To a solution of 3,5-dimethylaniline (0.02 mL, 0.2 mmol) in THF (2 mL) cooled in a dry ice/acetone bath was added NaHMDS (0.28 mL, 1 M in THF, 0.28 mmol). After 5 min, a solution of sulfone 32 (62 mg, 0.11 mmol) in THF (2 mL) was added dropwise. After an additional 30 min, the reaction was quenched with water and extracted with ethyl acetate. The combined organic phases were washed with brine, dried over anhydrous sodium sulfate, filtered, and concentrated under reduced pressure. Purification by column chromatography (0−55% EtOAc in hexanes) yielded the desired product, 35 (39.1 mg, 59%), as a white solid. ¹H NMR (500 MHz, CDCl₃) δ 8.55 (d, J = 5.0 Hz, 1H), 7.40 (d, J = 5.0 Hz, 1H), 7.29 (s, 1H), 7.14 (s, 2H), 6.79 (s, 1H), 5.16 (tt, J = 11.3, 4.0 Hz, 1H), 4.87 (s, 2H), 4.11 (br, 2H), 2.51 (br, 2H), 2.32 (s, 6H), 2.24−2.15 (m, 2H), 2.07−1.96 (m, 2H), 1.48 (s, 9H), 0.91 (s, 9H), 0.13 (s, 6H). ¹³C NMR (126 MHz, CDCl₃) δ 160.3, 159.4, 155.2, 154.5, 146.3, 138.6, 138.3, 132.3, 125.8, 118.9, 112.6, 79.8, 57.4, 56.9, 42.2, 32.1, 28.4, 25.9, 21.4, 18.3, −5.1. IR (NaCl, thin film, cm⁻¹): 2927, 2854, 1688, 1596, 1453, 1330, 1250, 1158. HRMS (ESI): calcd for C₃₁H₄₇N₇NaO₃Si⁺, (M+Na)⁺ 616.3402, found 616.3394.

Synthesis of (5-(2-((3,5-Dimethylphenyl)amino)pyrimidin-4-yl)-1-(piperidin-4-yl)-1H-1,2,3-triazol-4-yl)methanol (VIII).

To a solution of Boc-protected amine 35 (39 mg, 66 μmol) in DCM (0.5 mL) at room temperature was added TFA (0.5 mL).

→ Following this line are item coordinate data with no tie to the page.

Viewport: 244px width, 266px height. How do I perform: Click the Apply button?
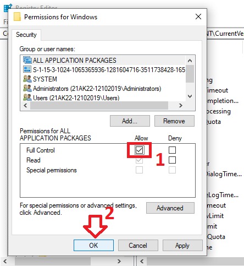(x=182, y=246)
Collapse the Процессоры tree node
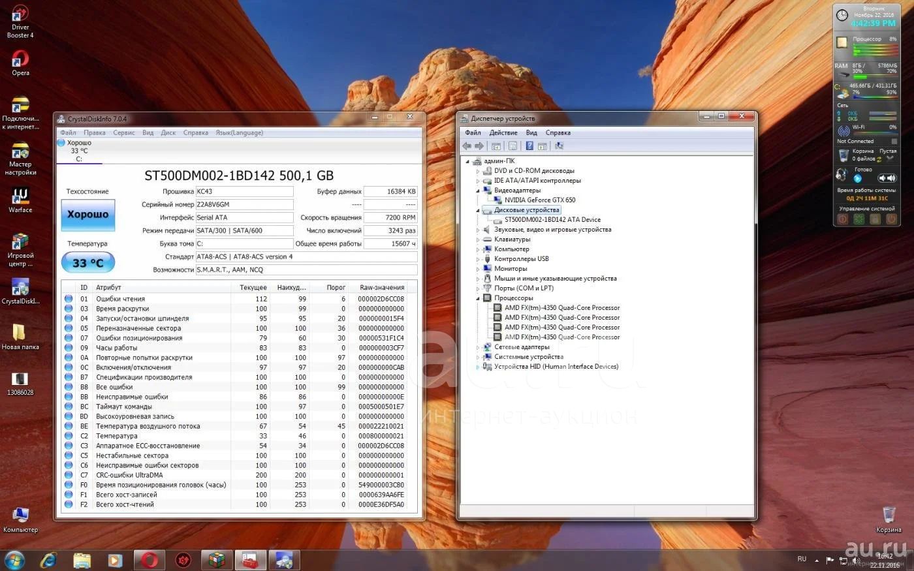Viewport: 914px width, 571px height. [x=478, y=298]
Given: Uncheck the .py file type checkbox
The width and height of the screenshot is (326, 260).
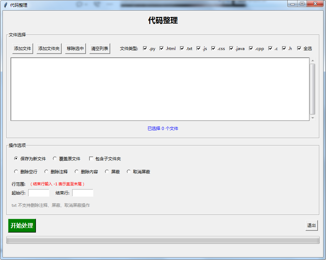Looking at the screenshot, I should click(x=145, y=49).

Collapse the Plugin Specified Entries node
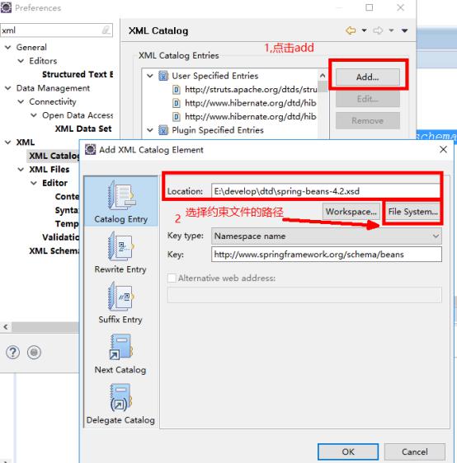click(x=150, y=130)
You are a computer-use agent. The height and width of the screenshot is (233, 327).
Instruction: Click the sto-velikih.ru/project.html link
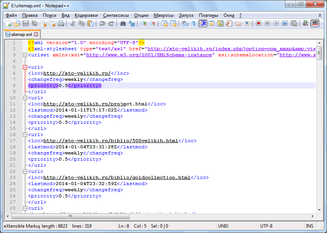point(95,104)
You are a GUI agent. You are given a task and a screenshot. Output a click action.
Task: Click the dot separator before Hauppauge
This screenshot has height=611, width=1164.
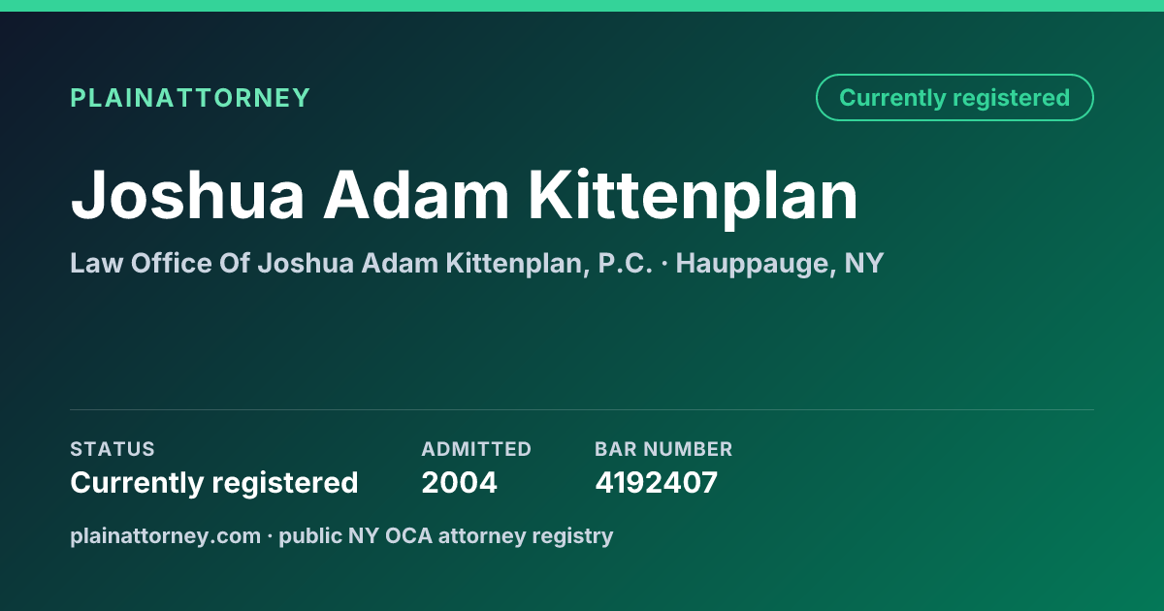pyautogui.click(x=664, y=264)
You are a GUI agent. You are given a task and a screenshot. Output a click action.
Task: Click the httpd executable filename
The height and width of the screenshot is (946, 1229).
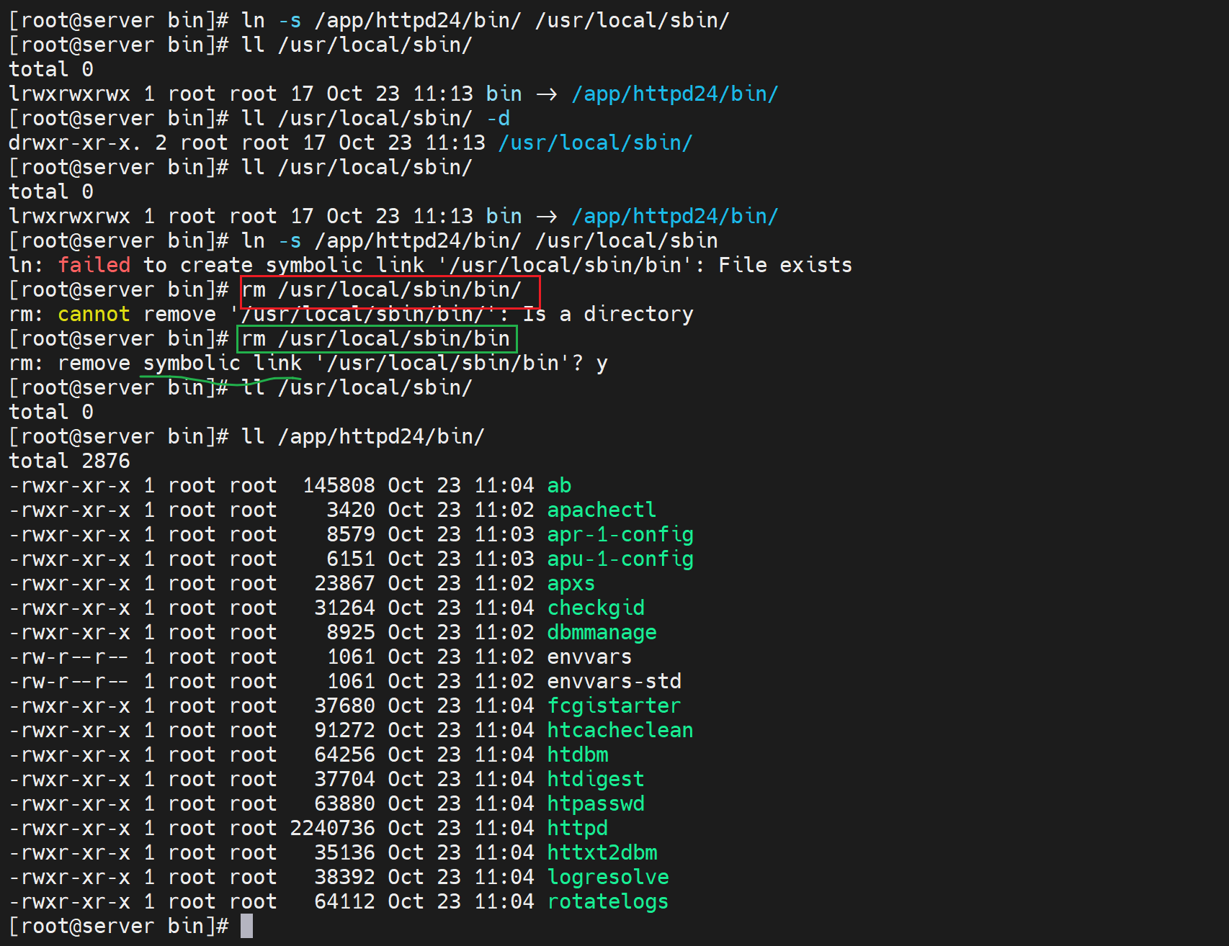coord(577,828)
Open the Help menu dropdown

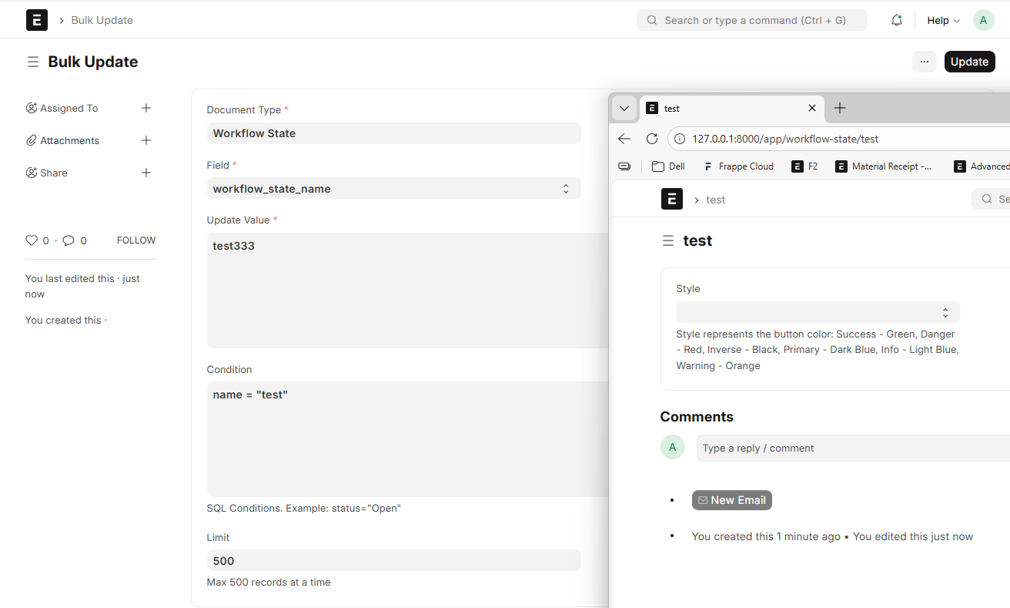pyautogui.click(x=943, y=21)
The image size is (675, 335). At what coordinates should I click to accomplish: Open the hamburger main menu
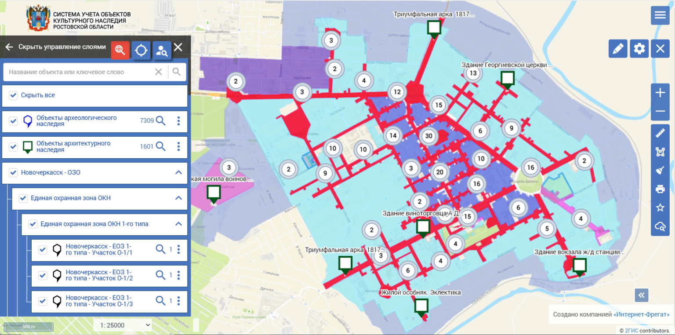(x=660, y=15)
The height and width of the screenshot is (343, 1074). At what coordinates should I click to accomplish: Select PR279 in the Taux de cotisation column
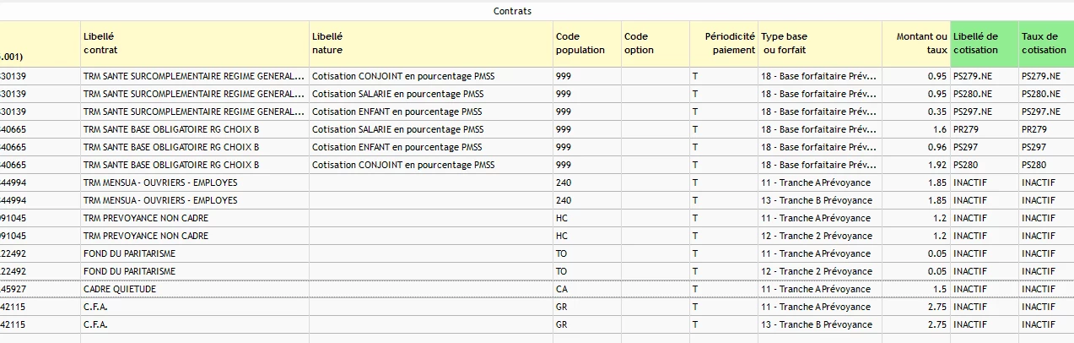[1034, 129]
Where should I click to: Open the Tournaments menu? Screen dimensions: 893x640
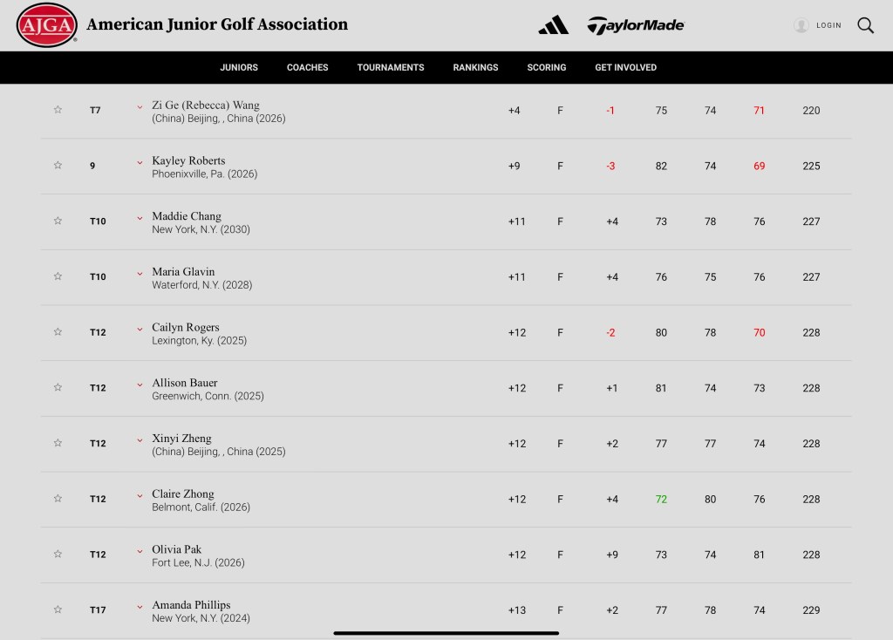click(391, 67)
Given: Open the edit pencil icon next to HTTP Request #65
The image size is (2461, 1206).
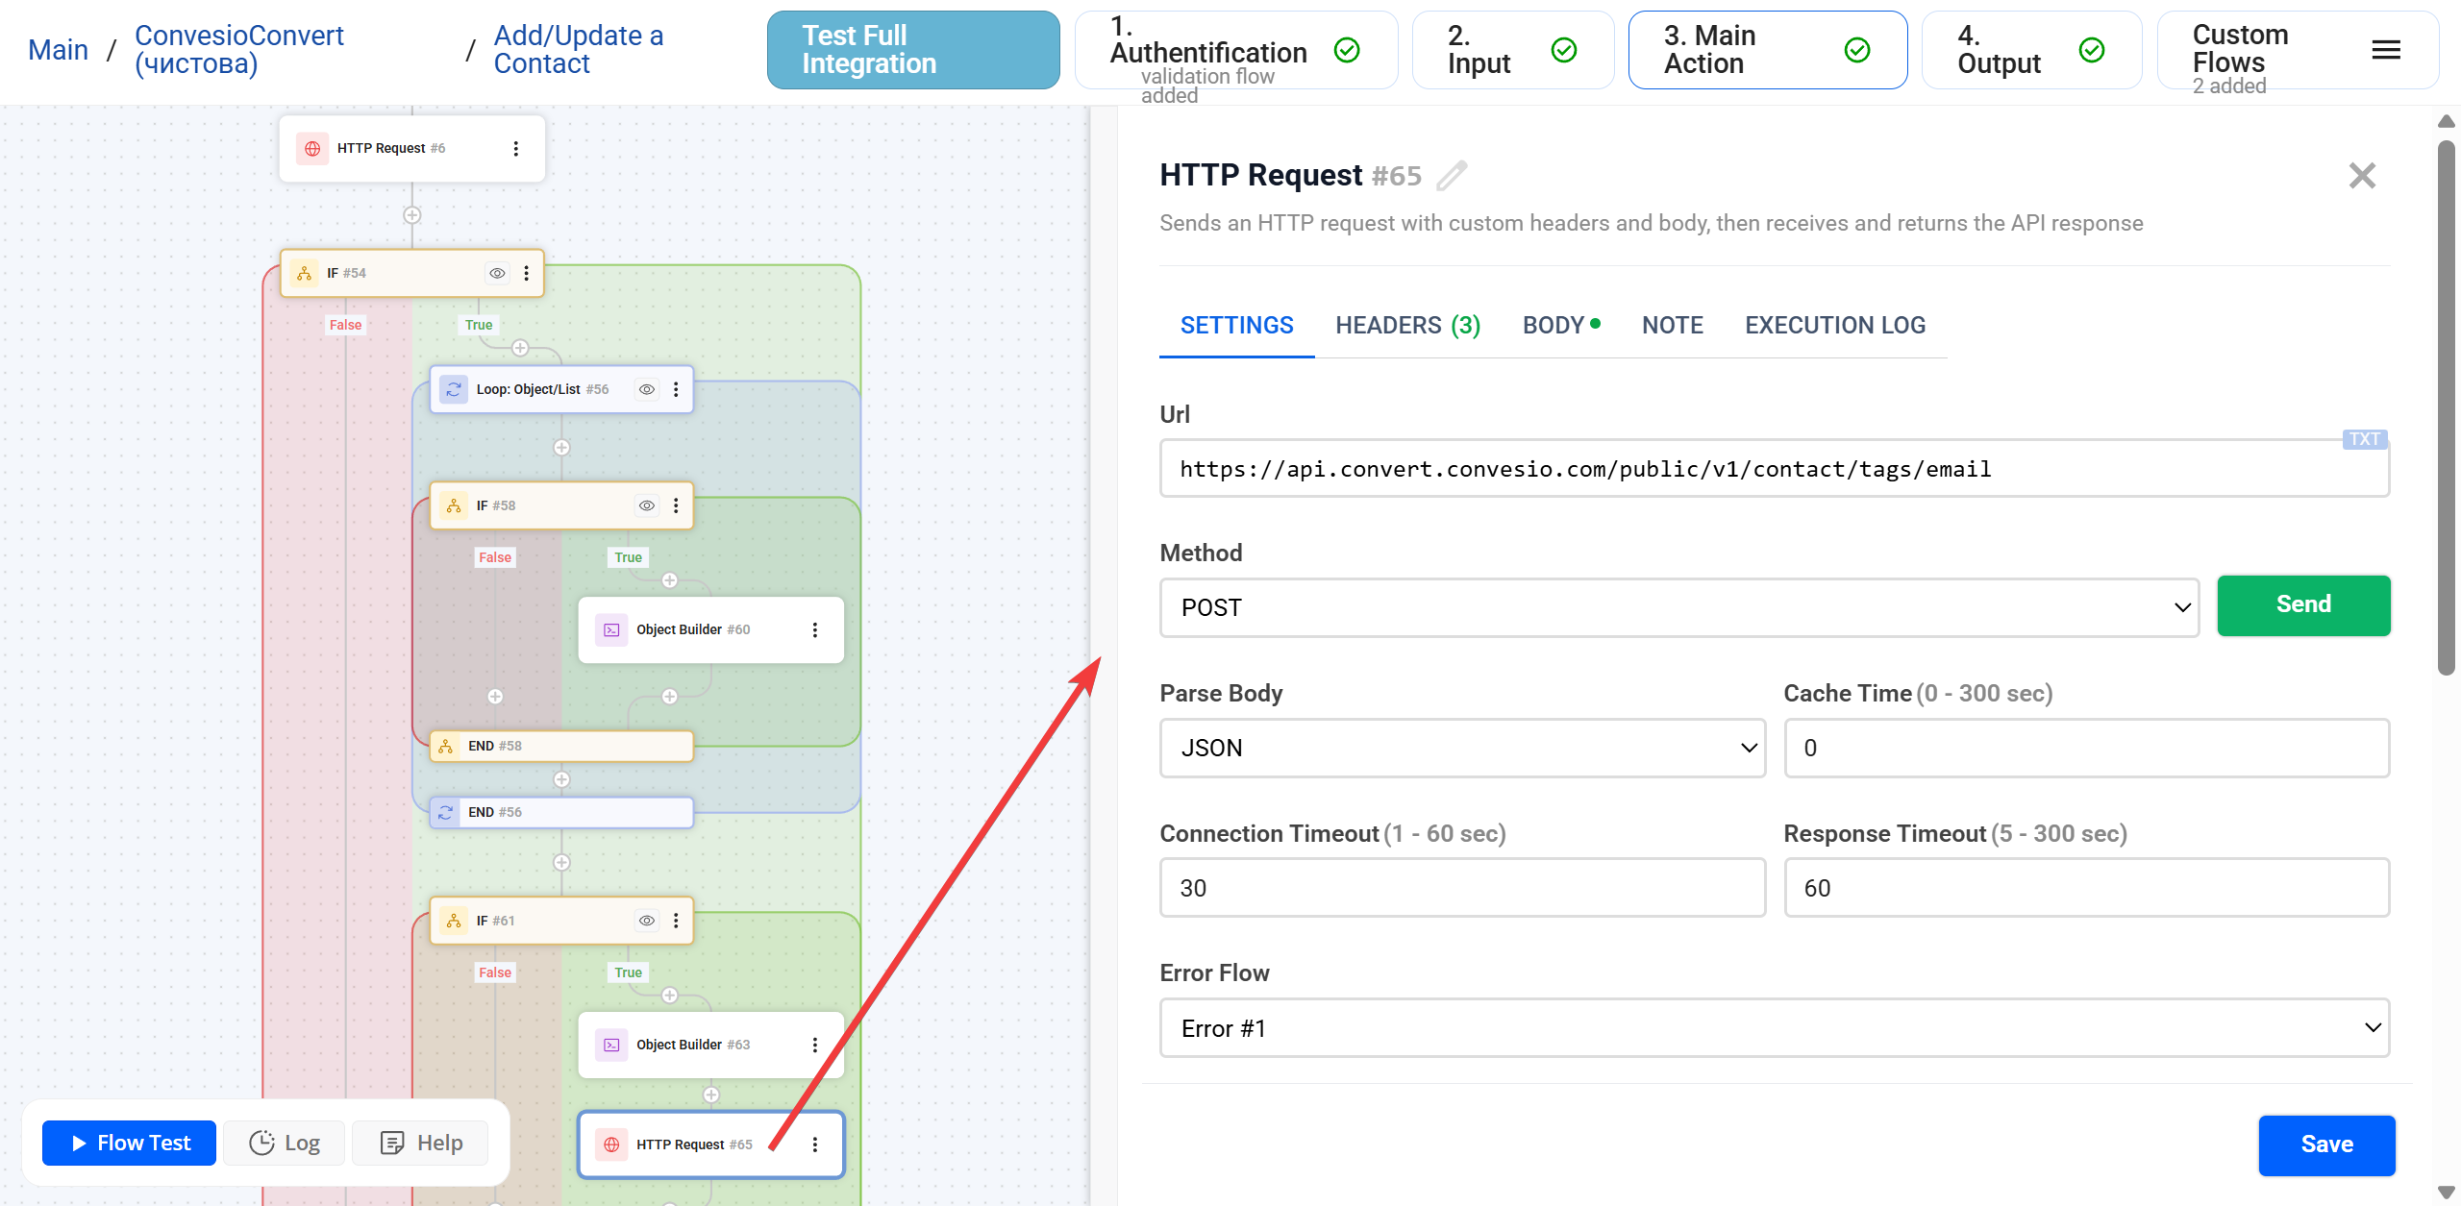Looking at the screenshot, I should point(1453,175).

After 3 h, the solution was heated to 40 °C. After 1 h, the reaction was concentrated under reduced pressure. Analysis by ¹⁹F NMR with 2,2,2-trifluoroethanol as the standard indicated the formation of a mono-TFA salt in quantitative yield. ¹H NMR (500 MHz, MeOD) δ 8.60 (d, J = 5.0 Hz, 1H), 7.31 (d, J = 5.0 Hz, 1H), 7.19 (s, 1H), 6.79 (s, 2H), 5.36 (tt, J = 10.8, 4.2 Hz, 1H), 4.79 (s, 2H), 3.44 (d, J = 13.2 Hz, 2H), 2.91− 2.75 (m, 2H), 2.48−2.32 (m, 4H), 2.31 (s, 6H). ¹³C NMR (126 MHz, MeOD) δ 160.8, 159.6, 154.3, 146.1, 139.1, 138.1, 132.6, 124.9, 119.3, 111.6, 54.4, 54.1, 42.7, 28.8, 20.1. IR (NaCl, thin film, cm⁻¹): 2932, 2859, 1679, 1627, 1595, 1463, 1403, 1190, 1139, 1076. HRMS (ESI): calcd for C₂₀H₂₅N₇NaO⁺, (M+Na)⁺ 402.2013, found 402.2022. HPLC Purity: 96.9%.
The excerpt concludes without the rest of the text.